As a live-in carer you may be at a placement where the client drives him or herself around, and while this may be perfectly acceptable if they are of sound mind and capable, many clients you go to simply are not able – or should not be driving a car.
Taking away the ability to drive a car is a huge decision which can have serious consequences, particularly if your client has been driving for over fifty years. They may not agree with the reasons why they should not drive and may adamantly refuse to give up their driving rights.
What are the signs your client should not be behind the wheel?
Some signs are easy to spot while others are not so obvious. Let’s look at the obvious ones.
- A little confused about driving in the familiar neighbourhood
- Drifting into another lane
- Slow reactions when the lights change
- Slow movements on the foot pedals
- Complaints about the way ‘those other people drive’
And some not so obvious signs:
- New bumps or scratches appear on the car
- The neighbours or friends comment about ‘the way he/she drives’
- Anxiety about driving at night
- Increase in insurance because of collisions
How can we handle this?
Being the passenger in a car with a person you feel should not be driving can and possibly will be a very stressful thing, and you may find that you end up more concerned than you like.

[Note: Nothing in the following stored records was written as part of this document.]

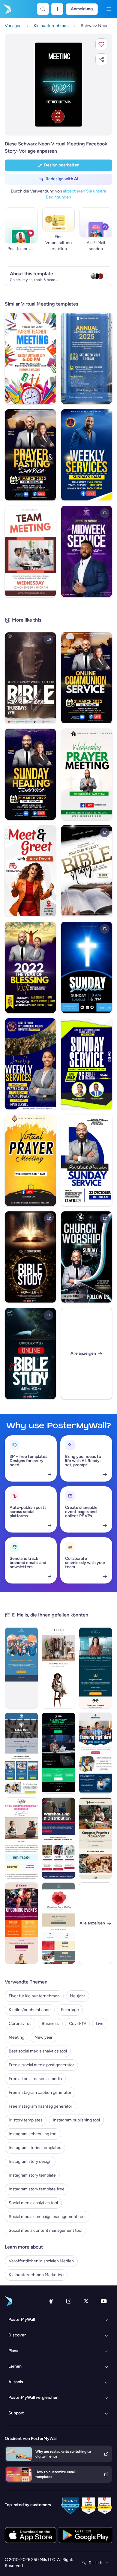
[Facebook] (51, 2301)
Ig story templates (26, 2120)
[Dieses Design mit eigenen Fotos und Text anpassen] (58, 85)
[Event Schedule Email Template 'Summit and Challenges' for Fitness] (21, 1923)
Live (100, 2023)
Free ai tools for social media (35, 2078)
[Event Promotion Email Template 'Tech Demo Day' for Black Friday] (58, 1753)
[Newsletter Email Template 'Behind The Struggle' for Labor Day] (21, 1753)
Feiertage (70, 2009)
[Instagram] (69, 2301)
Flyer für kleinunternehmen (34, 1995)
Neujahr (77, 1995)
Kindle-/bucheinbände (30, 2009)
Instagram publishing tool (76, 2120)
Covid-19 (77, 2023)
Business (50, 2023)
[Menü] (108, 9)
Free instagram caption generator (40, 2092)
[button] (101, 44)
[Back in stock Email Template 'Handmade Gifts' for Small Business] (95, 1838)
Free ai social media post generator (41, 2064)
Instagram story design (30, 2161)
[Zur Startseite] (6, 9)
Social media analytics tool (33, 2202)
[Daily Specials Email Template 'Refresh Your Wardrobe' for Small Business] (58, 1668)
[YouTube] (104, 2301)
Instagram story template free (36, 2189)
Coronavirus (20, 2023)
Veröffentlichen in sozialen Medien (41, 2261)
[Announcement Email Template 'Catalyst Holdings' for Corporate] (95, 1668)
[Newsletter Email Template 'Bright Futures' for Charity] (95, 1753)
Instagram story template (32, 2175)
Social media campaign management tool (47, 2216)
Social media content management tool (45, 2230)
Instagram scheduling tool (33, 2133)
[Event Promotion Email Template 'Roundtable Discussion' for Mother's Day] (21, 1838)
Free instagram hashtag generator (40, 2106)
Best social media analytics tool (38, 2051)
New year (43, 2037)
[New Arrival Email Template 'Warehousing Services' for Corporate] (58, 1838)
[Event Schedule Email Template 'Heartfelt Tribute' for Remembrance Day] (58, 1923)
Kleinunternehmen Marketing (36, 2274)
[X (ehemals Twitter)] (86, 2301)
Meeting (16, 2037)
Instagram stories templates (35, 2147)
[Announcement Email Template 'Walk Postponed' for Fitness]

Explaining to your client that they do not drive well anymore may simply pour oil onto a fire, so to speak. It is already a volatile situation with many older people knowing deep down that they should not be driving any longer. However, to hear it from a relative stranger may evoke fierce objection.
The first route to take is to have someone else bring the subject up. This should preferably be a family member. This is because your client may be more willing to take that advice from someone they know well, rather than from you, who may not have been there very long.

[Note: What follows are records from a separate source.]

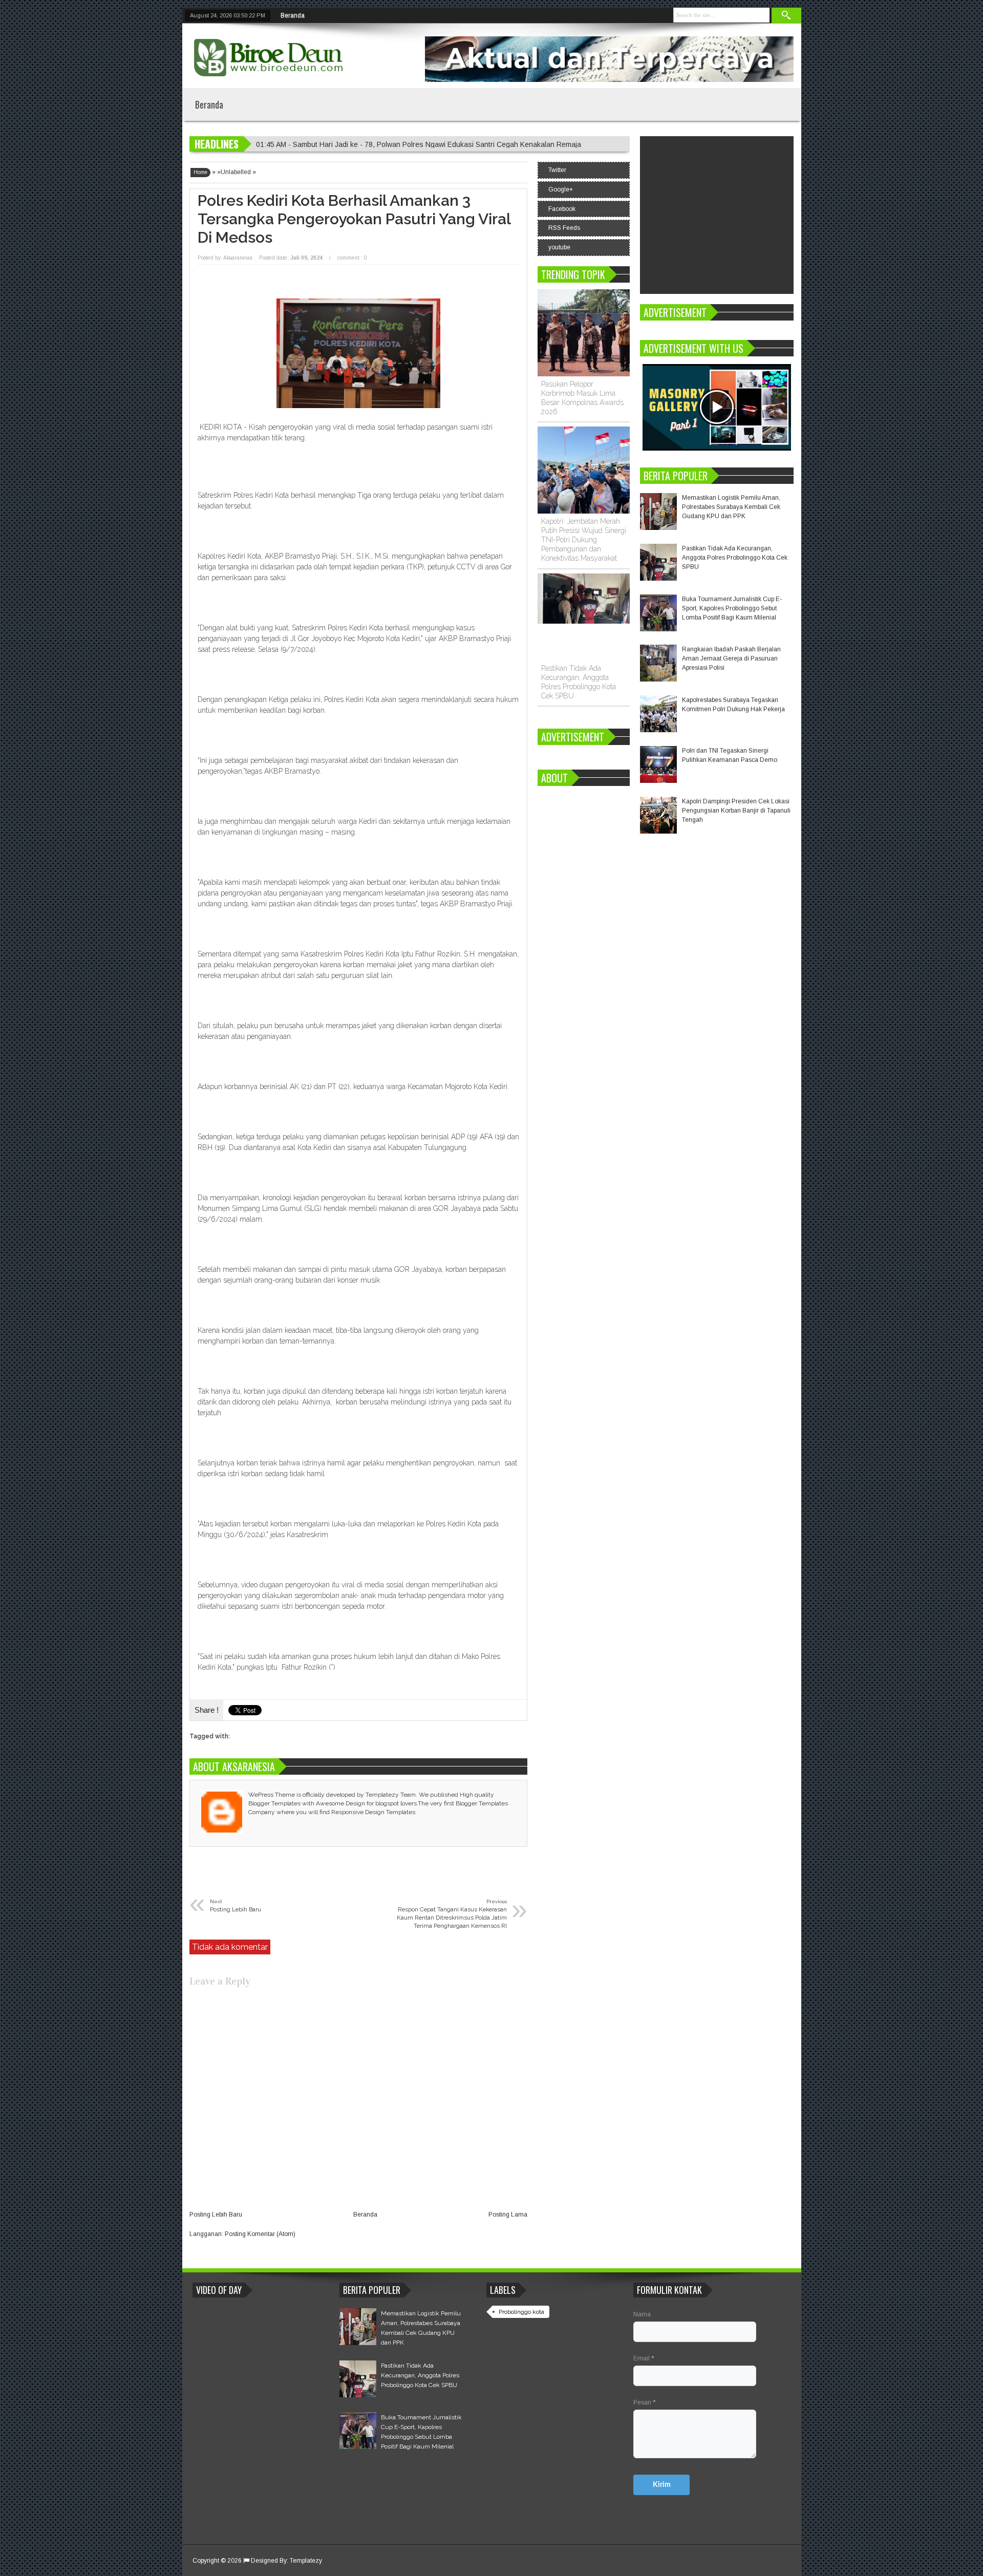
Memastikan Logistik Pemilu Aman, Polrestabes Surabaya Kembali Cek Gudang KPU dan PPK (731, 507)
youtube (559, 247)
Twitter (557, 170)
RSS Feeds (564, 227)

Additionally, having the family bring up the subject leaves you out of the argument – and argument it most likely will be. Remember that family will go home at the end of the day while you are there all the time until you leave.
You may find that your client is willing to move to the passenger side if you approach with tact and diplomacy. Never suggest that they are unsafe. You may want to say that you’d like to give them a rest for a while from driving. You could also suggest that your client give directions while you drive.
Once you have made the change from passenger seat to driving seat, you should still include your client in things pertaining to the car. Ask them where they fill up with petrol. Ask them where they go to wash the car and put air in the tires.
Final thoughts
It is easy to forget, but your client may have been driving for many years and to suddenly have that privilege taken away can have devastating effects if not handled carefully and kindly.
Always remember that the car-even though they may not drive anymore-still belongs to them.
When they were driving, they were in control of that situation but suddenly they need to rely on you or another person to do the driving. This may be a hard thing for your client to come to terms with so be gentle and understanding in the way you handle this situation.
It is also possible that your client really wants to stop driving but as a matter of pride refuses to ask for help. You may find, if you handle the situation carefully that your client is very willing to hand over the reins after all those years.